In mathematics, a sequence is a list of numbers, usually with some defining characteristic. For example the sequence of counting numbers is 1, 2, 3 …. . The sequence of primes is 2, 3, 5, 7, 11….. A series is simply a sequence added up. Several articles in this series (in the non-mathematical sense!) have dealt with series in the mathematical sense. For example, this diary. dealt with the series of consecutive odd integers.

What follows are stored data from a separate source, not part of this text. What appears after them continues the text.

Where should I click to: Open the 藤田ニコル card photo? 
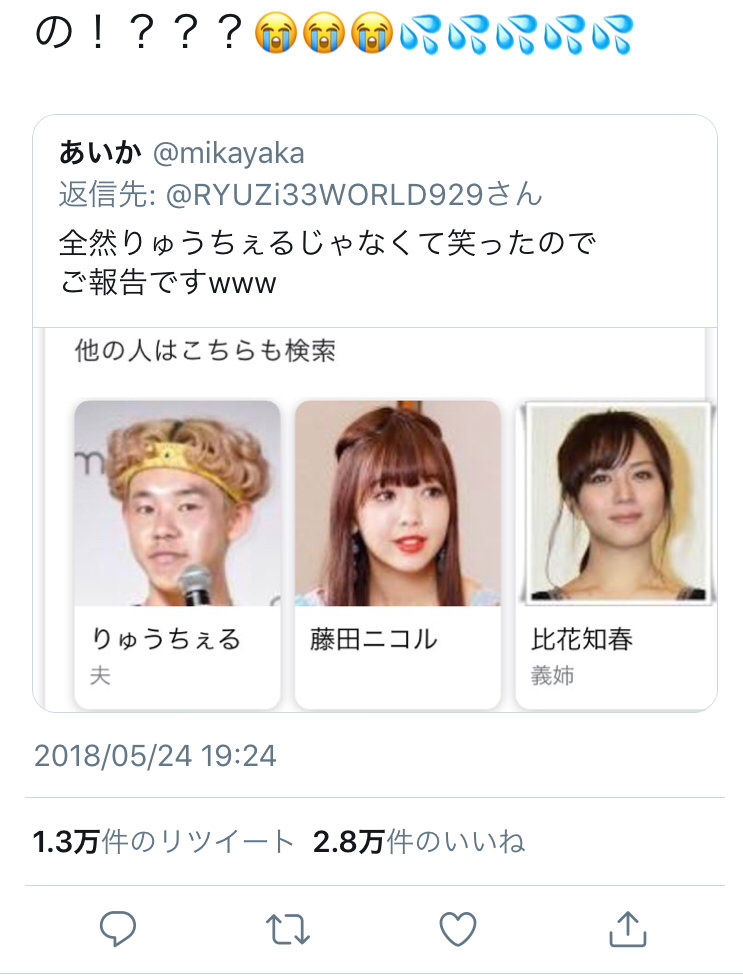click(x=398, y=503)
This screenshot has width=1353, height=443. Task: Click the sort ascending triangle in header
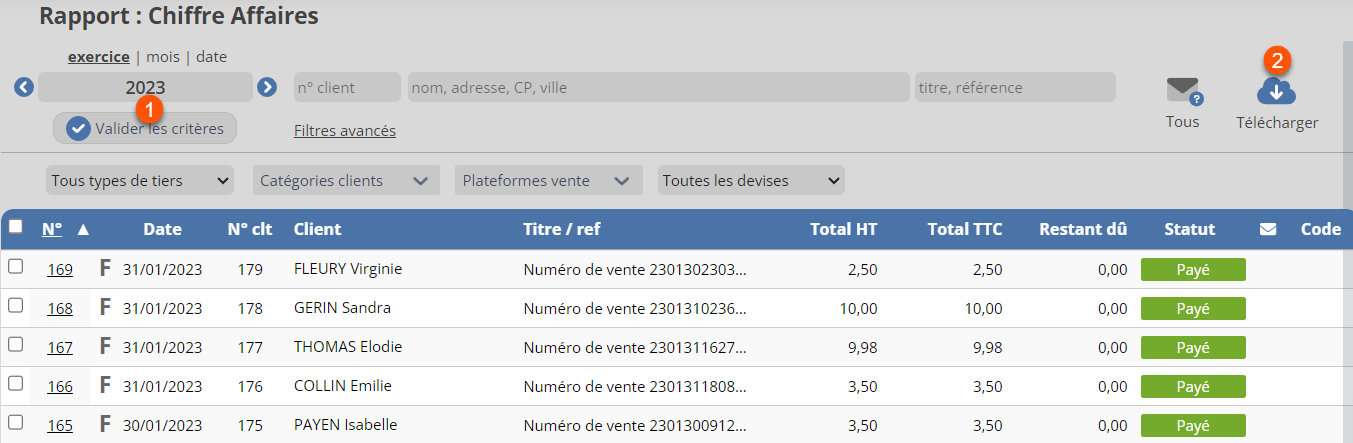tap(83, 229)
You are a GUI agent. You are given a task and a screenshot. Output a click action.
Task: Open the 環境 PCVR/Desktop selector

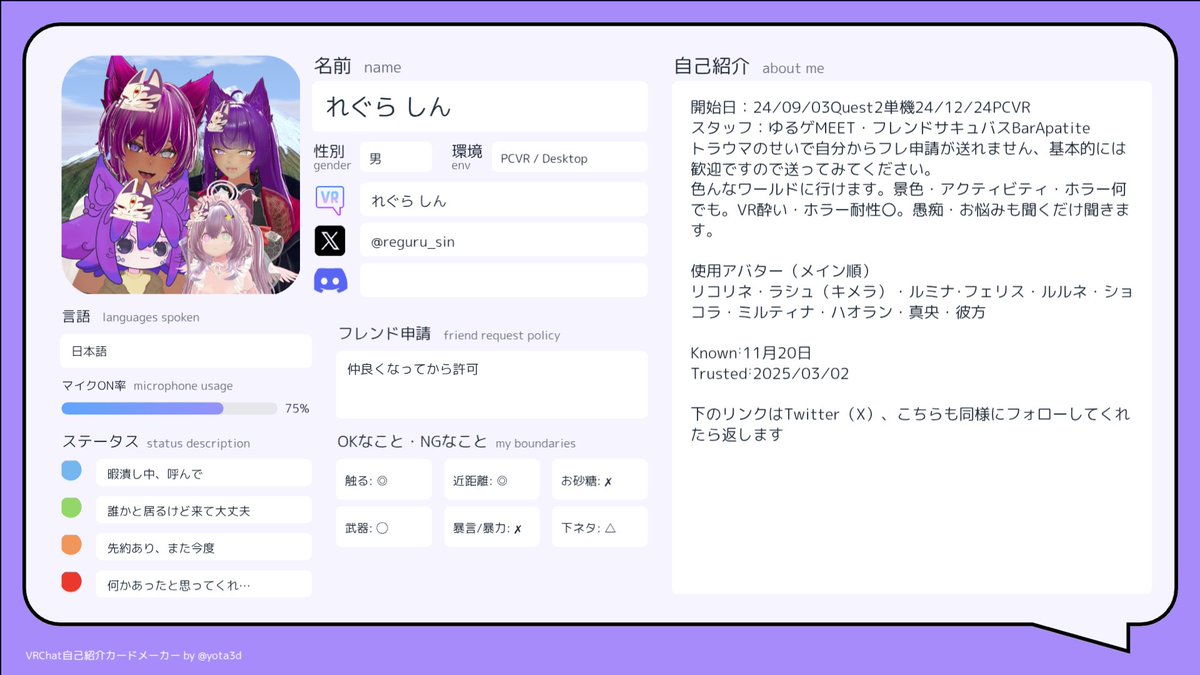(x=568, y=157)
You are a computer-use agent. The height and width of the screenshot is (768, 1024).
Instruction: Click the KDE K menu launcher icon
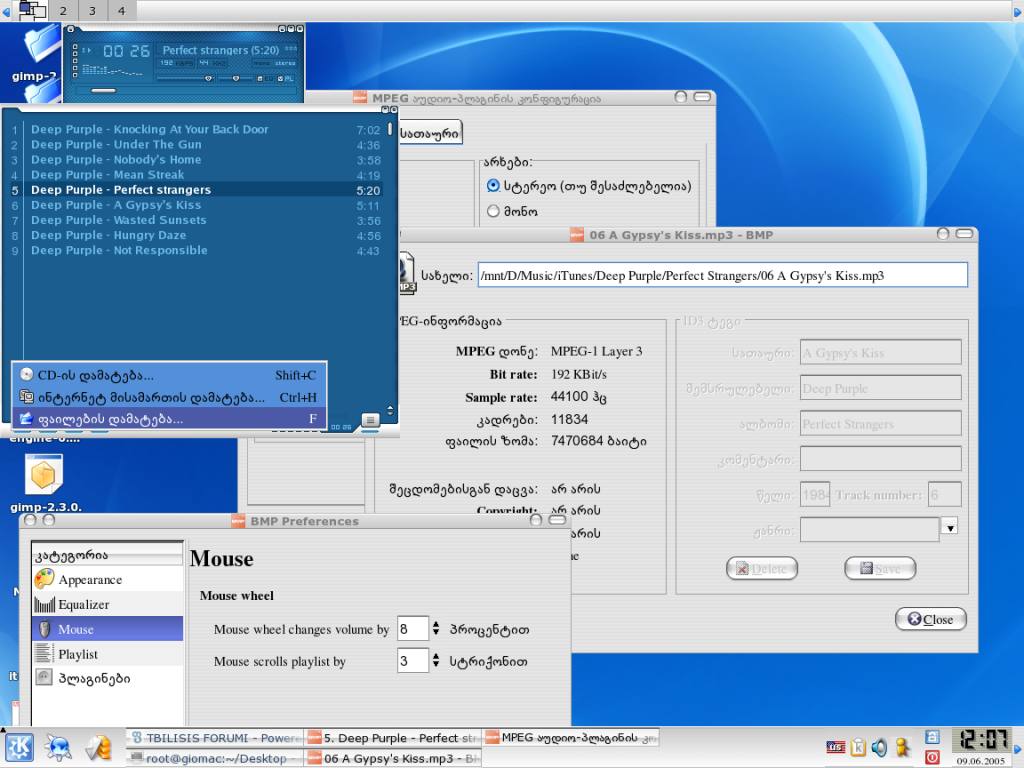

Convergent and divergent series
Some series are said to converge. This means that, no matter how many terms you add, you never get past a certain number. For example the series:
1 + 1/2 + 1/4 + 1/8 + ….. 1/2n + ….
converges to 2. Other series diverge; that is, if you keep adding terms the series grows without limit.
The harmonic series
The harmonic series is the inverse of the sequence of counting numbers:
1/1 + 1/2 + 1/3 + …. + 1/n….
The harmonic series grows very slowly. According to Wolfram’s Mathworld you need to add 12,367 terms to reach 10 and, to reach 100 you need a truly amazing number of terms, specifically: 15,092,688,622,113,788,233,693,563,264,538,101,449,859,497 terms! But does the harmonic series ever stop growing? I will show two proofs that it does. But before reading on I strongly urge you to play! One of the proofs uses only very basic math, but in an ingenious way.

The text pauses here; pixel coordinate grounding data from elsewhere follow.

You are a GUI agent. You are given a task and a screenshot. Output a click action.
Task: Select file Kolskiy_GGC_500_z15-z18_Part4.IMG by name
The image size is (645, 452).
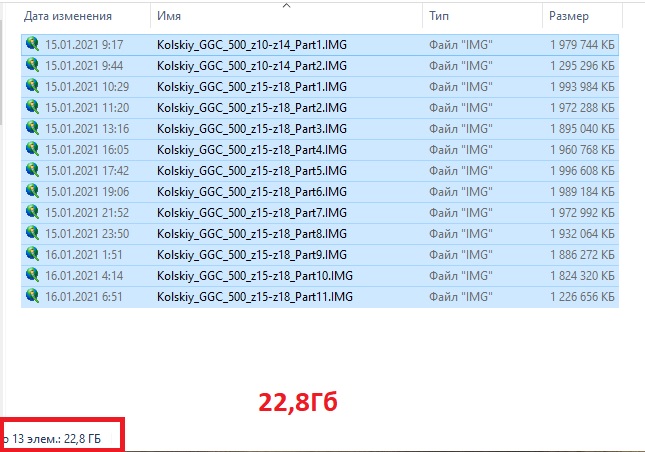coord(251,149)
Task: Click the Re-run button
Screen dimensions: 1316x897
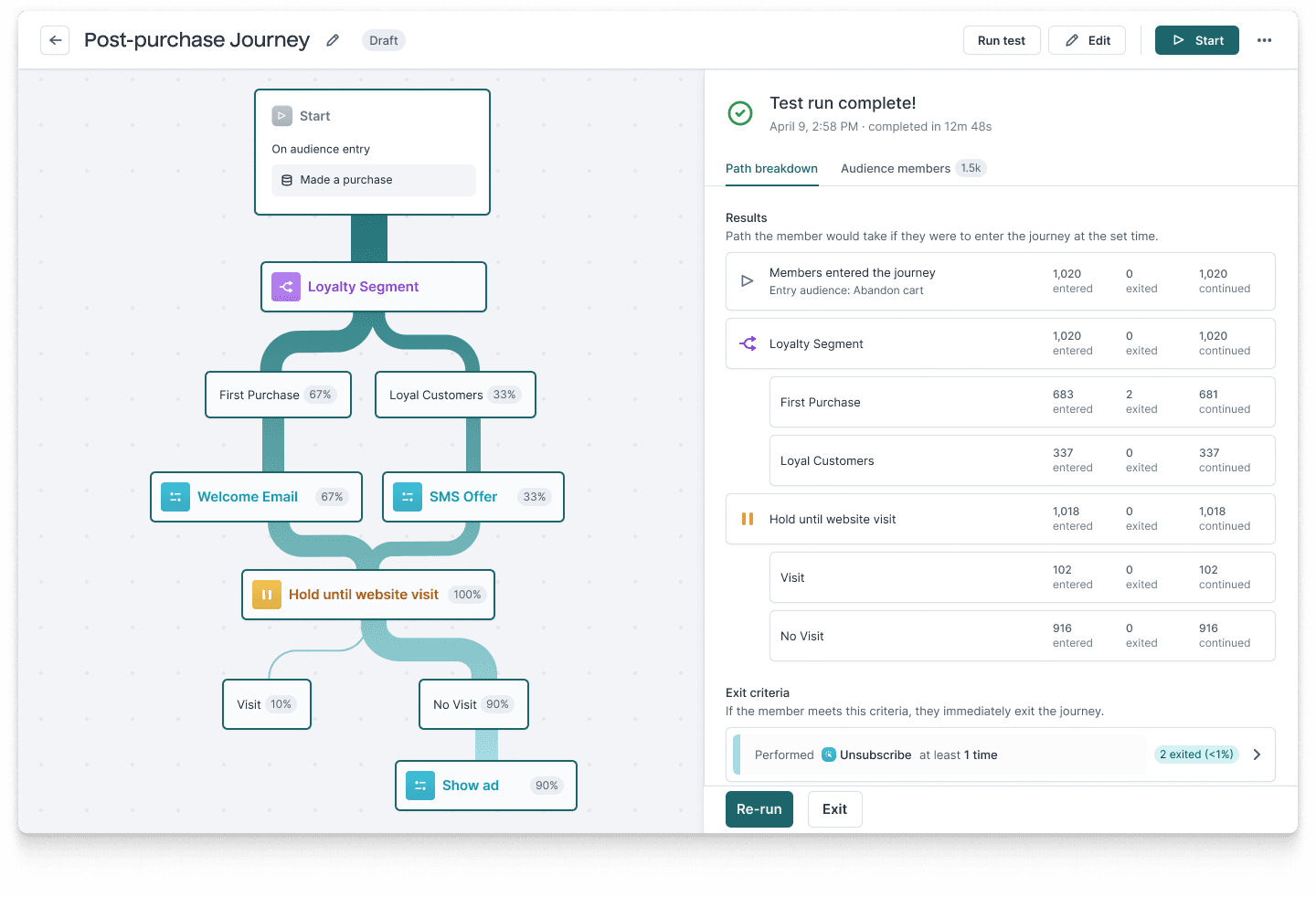Action: pyautogui.click(x=759, y=809)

Oresme’s proof that the harmonic series diverges
The first proof that the harmonic series diverges is due to Nicole D’Oresme (c. 1323-1382). He noticed that you could group the terms of the harmonic series like this:
1 + 1/2 + (1/3 + 1/4) + (1/5 + 1/6 + 1/7 + 1/8) + (1/9 + 1/10 + 1/11 + 1/12 + 1/13 + 1/14 + 1/15 + 1/16) …
The first parentheses group two terms, the next four and so on. How does this show that the series diverges? Each set of numbers is equal to or greater than 1/2. for example:
- 1/3 + 1/4 > 1/4 + 1/4 and 1/4 + 1/4 = 2/4 = 1/2
- 1/5 + 1/6 + 1/7 + 1/8 > 1/8 + 1/8 + 1/8 + 1/8, which, again = 1/2
Ward’s proof that the harmonic series diverges
A much more recent proof is due to A. J. B Ward in 1970. He used a reductio ad absurdum proof; that is, he assumed the opposite of what he wanted to prove and then deduced nonsense from that assumption. So, first assume that the harmonic series converges. Let Hn be the nth harmonic number e.g. H3 = 1/1 + 1/2 + 1/3. Now, if the harmonic series converges, then as n gets bigger and bigger H2n – Hn approaches 0. (Formally the limit of H2n – Hn as n approaches infinity = 0) . However, Ward noticed that
H2n – Hn = 1/(n+1) + 1/(n+2) + 1/(n+3) +… 1/2n
This series has n terms. Each term is equal to or greater than 1/2n, so the whole series is greater than n/2n which is 1/2. But we assumed that it was 0!